### PASSAGE
· · · · ·

In 2009, the US Central Investigation Agency put the average life expectancy for the people in Afghanistan at 44.21 years. A man's life expectancy was 44.04 years and a woman's 44.39 years.

But the Afghanistan Mortality Survey (AMS) 2010, which estimated adult mortality based on three different sources of information, noted a major boost.

The sources included listing of deaths in households during the five years before the survey, women's reports of deaths of their brothers and sisters and survival at the time of the assessment of household members' parents.

All three methods yielded similar results with men and women living past age 60, according to the survey conducted by the Afghan Public Health Institute (APHI) at the Ministry of Public Health and the Central Statistics Organisation (CSO).

Technical assistance for the survey was provided by ICF Macro, the Indian Institute of Health Management Research (IIHMR) and the World Health Organisation's Regional Office for the Eastern Mediterranean (WHO/EMRO).

Funded by the USAID and UNICEF, the study estimates infant mortality in the country, excluding the south zone, at 77 deaths per 1,000 live births. Under-five mortality is 97 deaths per 1,000 live births, meaning that every 10th child dies before celebrating his/her fifth birthday.

Although falling, infant and under-five mortality rates in Afghanistan are still higher than in other regional countries, such as Pakistan, India, Bangladesh and Nepal.

Children are at a higher risk of death because they are born to mothers under 20 or over 40, or less than two years after a sibling. Living in a rural area, a poor household or having a mothers with little or no education are other risk factors.

About half of child deaths under five years of age are caused by respiratory infections or parasitic diseases; another 30 percent are due to prenatal conditions.

Coming to women's mortality, the study links more than 50 percent of deaths to females between 15 to 59 years of age to non-communicable diseases, especially cardiovascular ailments and cancer. One in five women's deaths in the age group is due to natal causes.

Injuries – accidents, falls, violence and war -- are the leading cause of death among men aged 15-59, accounting for half of deaths in this age group.

Importantly, cardiovascular disease is the overwhelming cause of death both for men and women over 60, adds the survey, which also provides data on fertility, knowledge and use of family planning methods.

With a nationally representative sample of 22,351 households, 47,848 women aged 12-49, the survey could not cover Kandahar, Helmand and Zabul provinces for security reasons.

The AMS 2010 covered 87 percent of the population of the country, 98 percent urban and 84 percent rural. A total of 32 teams of 102 males and 82 females collected information from respondents in all 34 provinces from April 20-December 31, 2010.

According to AMS, 60 percent of women received antenatal care from skilled doctors, nurses and midwives during their most recent pregnancy. This represents a big increase over earlier statistics.

Sixty-seven percent of Afghan women delivered their last children at homes, almost all assisted by a relative or traditional birth attendant.

Although still low, the number of women receiving skilled delivery care is increasing. In 2003 only 14 percent of deliveries were assisted by medically trained providers; in 2010, this more than doubled to 34 percent.

The maternal mortality ratio estimated from household and sibling history data is below 500 deaths per 100,000 live births. The decline is consistent with the level of antenatal care from a skilled provider, skilled birth attendance, and delivery in a health facility, which have increased rapidly in recent years.

Hemorrhage is listed as the main cause of maternal deaths in Afghanistan, where high blood pressure during pregnancy accounted for 20 percent of deaths. About 40 percent of the maternal deaths occurred during pregnancy; 40 percent during childbirth and the remaining 20 percent within two months after delivery.

More than 20 percent of married women, a substantial increase over the last seven years, are using family planning methods. Injectables are the most commonly used methods, followed by oral contraceptives and the lactation amenorrhea method.

· · · · ·

### DATASET CONTENT

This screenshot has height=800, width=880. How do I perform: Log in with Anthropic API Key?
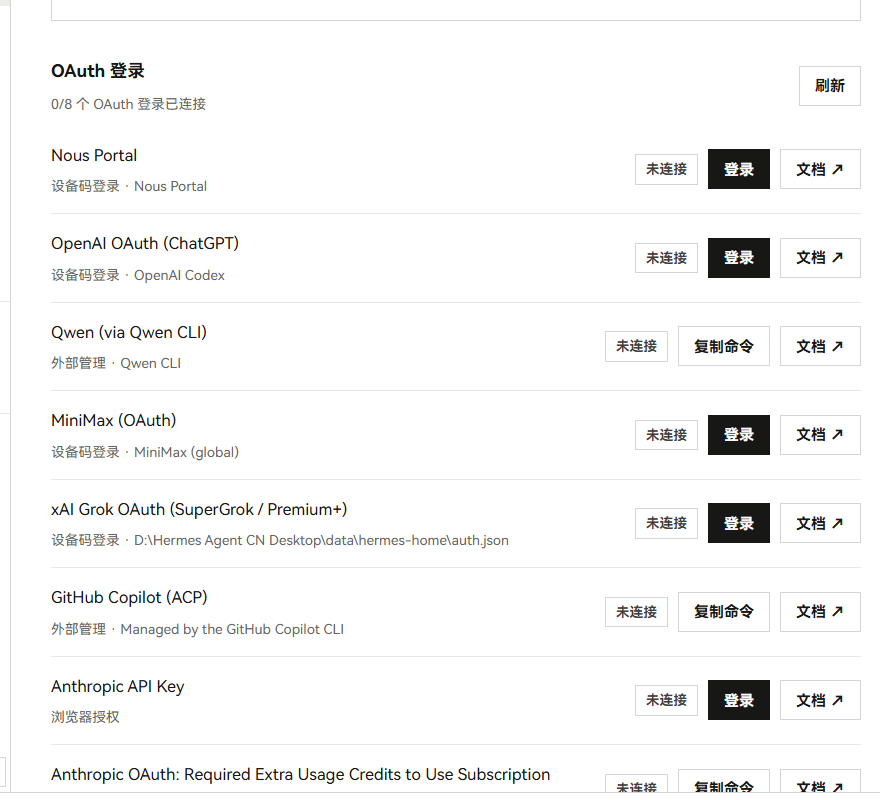click(738, 700)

· · · · ·

### YOUR OBJECTIVE
Please condense the paragraph of the Afghanistan mortality passage that starts "Although still low, the number of women" into a short bulleted list that keeps its main facts. The material plays no part in this work.

### SOLUTION
- Skilled delivery care for women is still low but rising.
- In 2003, medically trained providers assisted only 14 percent of deliveries.
- In 2010, that share more than doubled to 34 percent.